Section 8.      Certain Adjustments.

 

(a) Stock Dividends and Stock Splits. If the Corporation, at any time while the Series A Preferred Stock is outstanding: (A) shall pay a stock dividend or otherwise make a distribution or distributions on shares of its Common Stock or any other equity or equity equivalent securities payable in shares of Common Stock (which, for avoidance of doubt, shall not include any shares of Common Stock issued by the Corporation pursuant to the Series A Preferred Stock), (B) subdivide outstanding shares of Common Stock into a larger number of shares, (C) combine (including by way of reverse stock split) outstanding shares of Common Stock into a smaller number of shares, or (D) issue by reclassification of shares of the Common Stock any shares of capital stock of the Corporation, each share of Series A Preferred Stock shall receive such consideration as if such number of shares of Series A Preferred had been, immediately prior to such foregoing dividend, distribution, subdivision, combination or reclassification, the holder of the number of shares of Common Stock into which it could convert at such time. Any adjustment made pursuant to this Section shall become effective immediately after the record date for the determination of stockholders entitled to receive such dividend or distribution and shall become effective immediately after the effective date in the case of a subdivision, combination or re-classification.

 

(b) Fundamental Transaction.
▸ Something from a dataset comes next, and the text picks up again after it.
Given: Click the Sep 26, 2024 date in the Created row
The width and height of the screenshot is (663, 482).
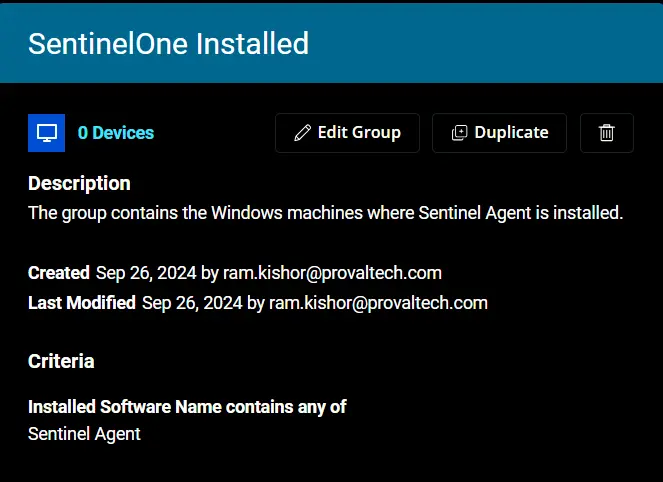Looking at the screenshot, I should pyautogui.click(x=146, y=273).
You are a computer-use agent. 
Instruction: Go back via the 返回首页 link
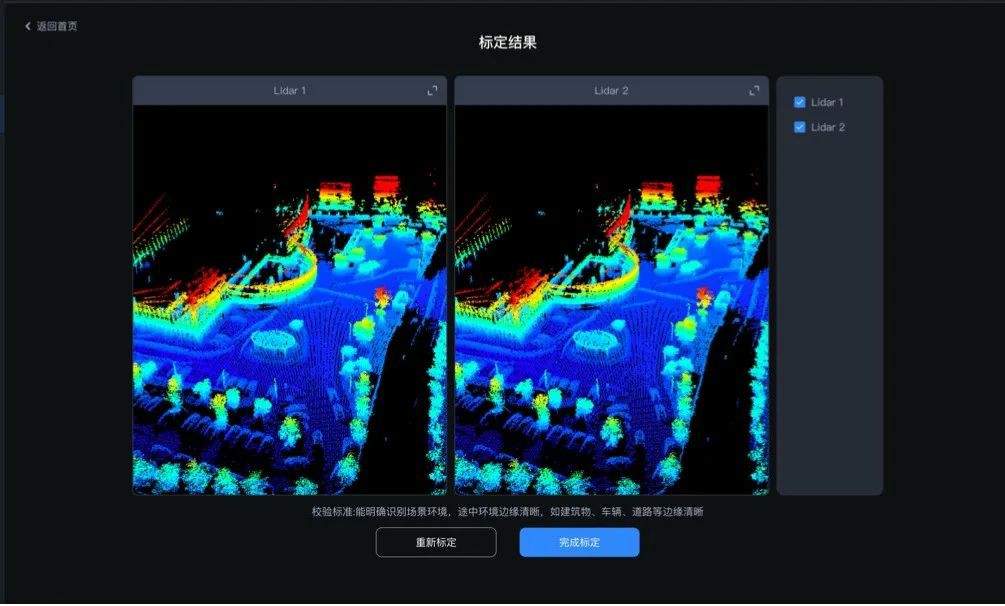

If, at any time while the Series A Preferred Stock is outstanding, (A) the Corporation effects any merger or consolidation of the Corporation with or into another Person, (B) the Corporation effects any sale of all or substantially all of its assets in one transaction or a series of related transactions, (C) any tender offer or exchange offer (whether by the Corporation or another Person) is completed pursuant to which holders of Common Stock are permitted to tender or exchange their shares for other securities, cash or property, or (D) the Corporation effects any reclassification of the Common Stock or any compulsory share exchange pursuant to which the Common Stock is effectively converted into or exchanged for other securities, cash or property (in any such case, a “Fundamental Transaction”), then, upon any subsequent conversion of this Series A Preferred Stock, the holders shall have the right to receive, for each share of Common Stock that would have been issuable upon such conversion immediately prior to the occurrence of such Fundamental Transaction, the same kind and amount of securities, cash or property as it would have been entitled to receive upon the occurrence of such Fundamental Transaction if it had been, immediately prior to such Fundamental Transaction, the holder of such shares of Common Stock.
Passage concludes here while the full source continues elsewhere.